### Exercise
Switch every "Privileges" in the lines below to "Perks" and give all the lines again with nothing else changed.

- - - - -

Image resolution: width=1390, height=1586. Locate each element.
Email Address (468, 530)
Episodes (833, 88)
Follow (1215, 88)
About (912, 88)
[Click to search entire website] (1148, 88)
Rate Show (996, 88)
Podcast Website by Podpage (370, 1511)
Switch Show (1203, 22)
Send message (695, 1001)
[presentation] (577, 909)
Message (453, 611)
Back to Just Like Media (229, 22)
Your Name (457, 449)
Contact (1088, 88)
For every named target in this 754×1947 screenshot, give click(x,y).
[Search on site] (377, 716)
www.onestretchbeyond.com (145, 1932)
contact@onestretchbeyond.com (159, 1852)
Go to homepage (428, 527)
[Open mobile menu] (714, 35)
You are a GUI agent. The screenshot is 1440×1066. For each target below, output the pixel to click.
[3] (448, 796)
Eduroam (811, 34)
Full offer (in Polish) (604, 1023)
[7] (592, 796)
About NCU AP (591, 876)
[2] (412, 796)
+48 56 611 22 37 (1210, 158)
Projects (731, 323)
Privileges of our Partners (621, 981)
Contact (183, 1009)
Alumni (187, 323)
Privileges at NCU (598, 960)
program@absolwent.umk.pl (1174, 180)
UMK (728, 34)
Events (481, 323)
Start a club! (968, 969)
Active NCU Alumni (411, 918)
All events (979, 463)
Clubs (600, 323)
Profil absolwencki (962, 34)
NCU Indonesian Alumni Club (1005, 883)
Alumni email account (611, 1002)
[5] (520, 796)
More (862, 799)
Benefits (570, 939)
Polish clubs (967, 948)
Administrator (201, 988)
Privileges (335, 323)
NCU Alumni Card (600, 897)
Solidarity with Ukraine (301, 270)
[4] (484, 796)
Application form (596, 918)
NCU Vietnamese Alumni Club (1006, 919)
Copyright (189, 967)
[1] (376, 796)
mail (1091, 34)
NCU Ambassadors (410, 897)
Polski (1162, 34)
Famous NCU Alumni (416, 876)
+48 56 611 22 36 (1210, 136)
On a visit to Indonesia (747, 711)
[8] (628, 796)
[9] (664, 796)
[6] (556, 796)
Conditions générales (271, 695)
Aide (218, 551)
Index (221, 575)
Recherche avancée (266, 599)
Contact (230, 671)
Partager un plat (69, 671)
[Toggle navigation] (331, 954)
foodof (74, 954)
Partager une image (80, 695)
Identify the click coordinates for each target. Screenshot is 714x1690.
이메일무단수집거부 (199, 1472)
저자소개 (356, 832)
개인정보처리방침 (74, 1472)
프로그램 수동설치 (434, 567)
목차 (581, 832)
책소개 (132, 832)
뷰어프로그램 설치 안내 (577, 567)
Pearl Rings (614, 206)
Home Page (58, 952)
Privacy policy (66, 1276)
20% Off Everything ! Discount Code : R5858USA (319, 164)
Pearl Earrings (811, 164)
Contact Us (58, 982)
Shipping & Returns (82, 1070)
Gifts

- - - - -

### Solution for this problem
Image resolution: width=1390, height=1586. Locate each element.
Email Address (468, 530)
Episodes (833, 88)
Follow (1215, 88)
About (912, 88)
[Click to search entire website] (1148, 88)
Rate Show (996, 88)
Podcast Website by Podpage (370, 1511)
Switch Show (1203, 22)
Send message (695, 1001)
[presentation] (577, 909)
Message (453, 611)
Back to Just Like Media (229, 22)
Your Name (457, 449)
Contact (1088, 88)
For every named target in this 754×1947 screenshot, give click(x,y).
[Search on site] (377, 716)
www.onestretchbeyond.com (145, 1932)
contact@onestretchbeyond.com (159, 1852)
Go to homepage (428, 527)
[Open mobile menu] (714, 35)
You are a GUI agent. The screenshot is 1440×1066. For each target below, output the pixel to click.
[3] (448, 796)
Eduroam (811, 34)
Full offer (in Polish) (604, 1023)
[7] (592, 796)
About NCU AP (591, 876)
[2] (412, 796)
+48 56 611 22 37 (1210, 158)
Projects (731, 323)
Perks of our Partners (621, 981)
Contact (183, 1009)
Alumni (187, 323)
Perks at NCU (598, 960)
program@absolwent.umk.pl (1174, 180)
UMK (728, 34)
Events (481, 323)
Start a club! (968, 969)
Active NCU Alumni (411, 918)
All events (979, 463)
Clubs (600, 323)
Profil absolwencki (962, 34)
NCU Indonesian Alumni Club (1005, 883)
Alumni email account (611, 1002)
[5] (520, 796)
More (862, 799)
Benefits (570, 939)
Polish clubs (967, 948)
Administrator (201, 988)
Perks (335, 323)
NCU Alumni Card (600, 897)
Solidarity with Ukraine (301, 270)
[4] (484, 796)
Application form (596, 918)
NCU Vietnamese Alumni Club (1006, 919)
Copyright (189, 967)
[1] (376, 796)
mail (1091, 34)
NCU Ambassadors (410, 897)
Polski (1162, 34)
Famous NCU Alumni (416, 876)
+48 56 611 22 36 (1210, 136)
On a visit to Indonesia (747, 711)
[8] (628, 796)
[9] (664, 796)
[6] (556, 796)
Conditions générales (271, 695)
Aide (218, 551)
Index (221, 575)
Recherche avancée (266, 599)
Contact (230, 671)
Partager un plat (69, 671)
[Toggle navigation] (331, 954)
foodof (74, 954)
Partager une image (80, 695)
Identify the click coordinates for each target. Screenshot is 714x1690.
이메일무단수집거부 (199, 1472)
저자소개 (356, 832)
개인정보처리방침 (74, 1472)
프로그램 수동설치 (434, 567)
목차 (581, 832)
책소개 (132, 832)
뷰어프로그램 설치 안내 (577, 567)
Pearl Rings (614, 206)
Home Page (58, 952)
Privacy policy (66, 1276)
20% Off Everything ! Discount Code : R5858USA (319, 164)
Pearl Earrings (811, 164)
Contact Us (58, 982)
Shipping & Returns (82, 1070)
Gifts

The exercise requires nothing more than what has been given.